Word and element location data
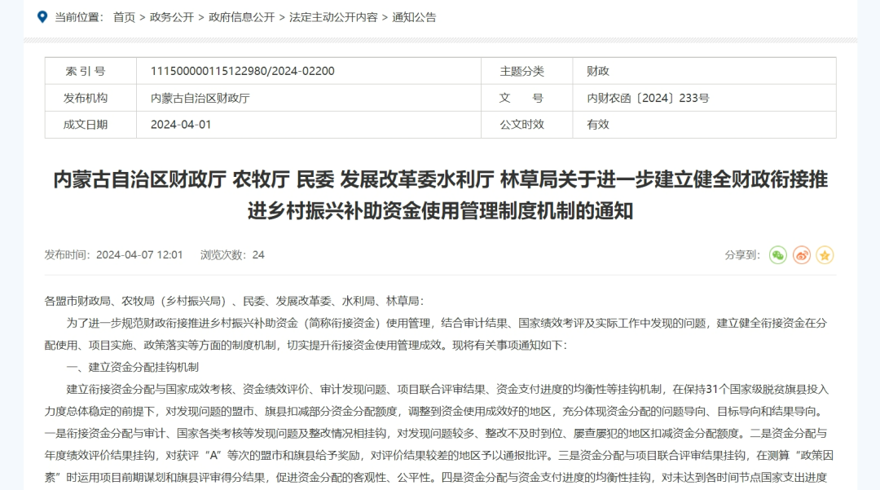Click publishing agency value 内蒙古自治区财政厅
The height and width of the screenshot is (490, 880).
click(x=200, y=99)
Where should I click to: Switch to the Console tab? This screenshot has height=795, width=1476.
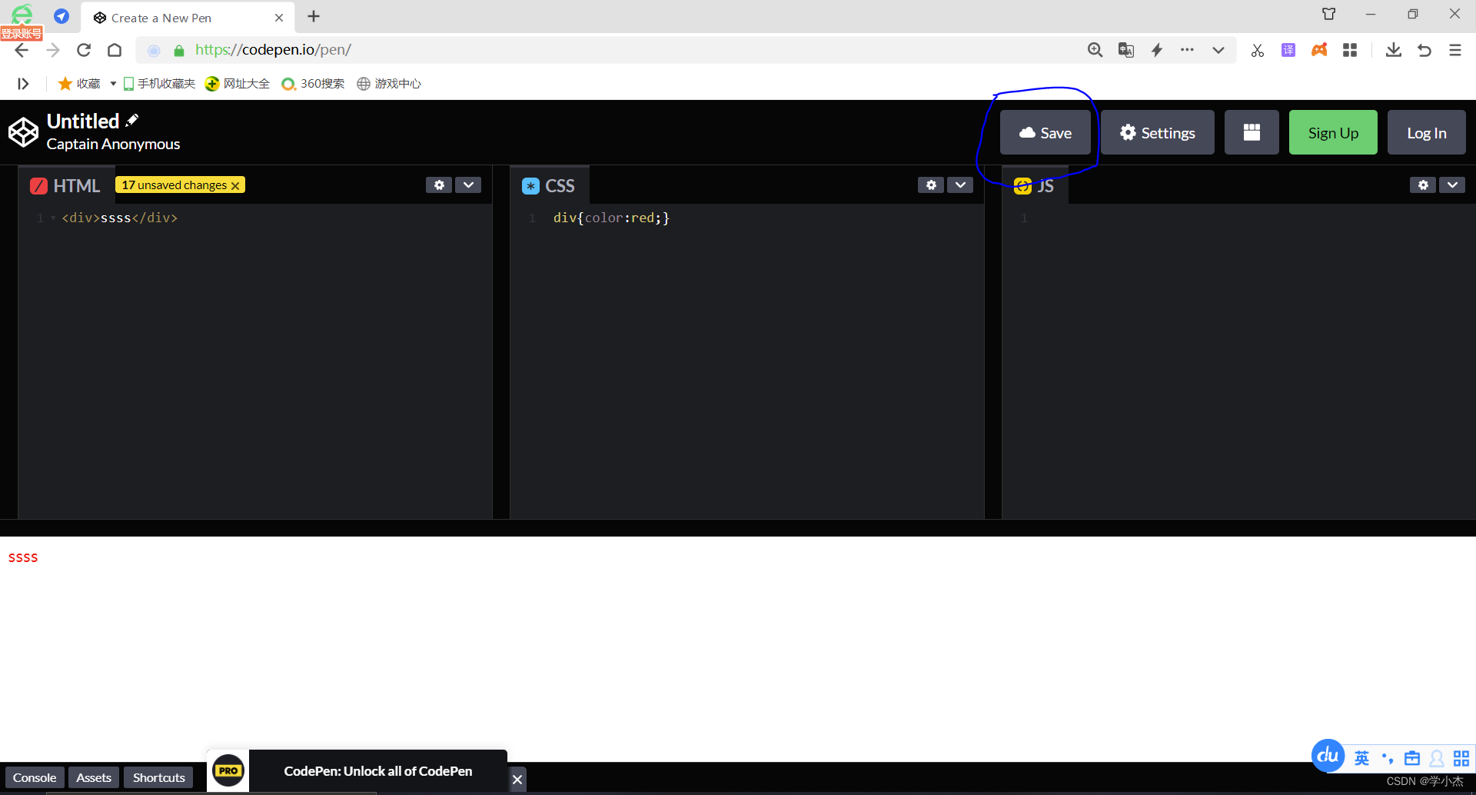coord(34,777)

# What you will do:
Rewrite the items above with "Console" replaced by "Network" and nothing else changed, leaving the pictures out of your answer.

# Output for this task:
Click publishing agency value 内蒙古自治区财政厅
The height and width of the screenshot is (490, 880).
click(x=200, y=99)
Where should I click to: Switch to the Network tab? This screenshot has height=795, width=1476.
coord(34,777)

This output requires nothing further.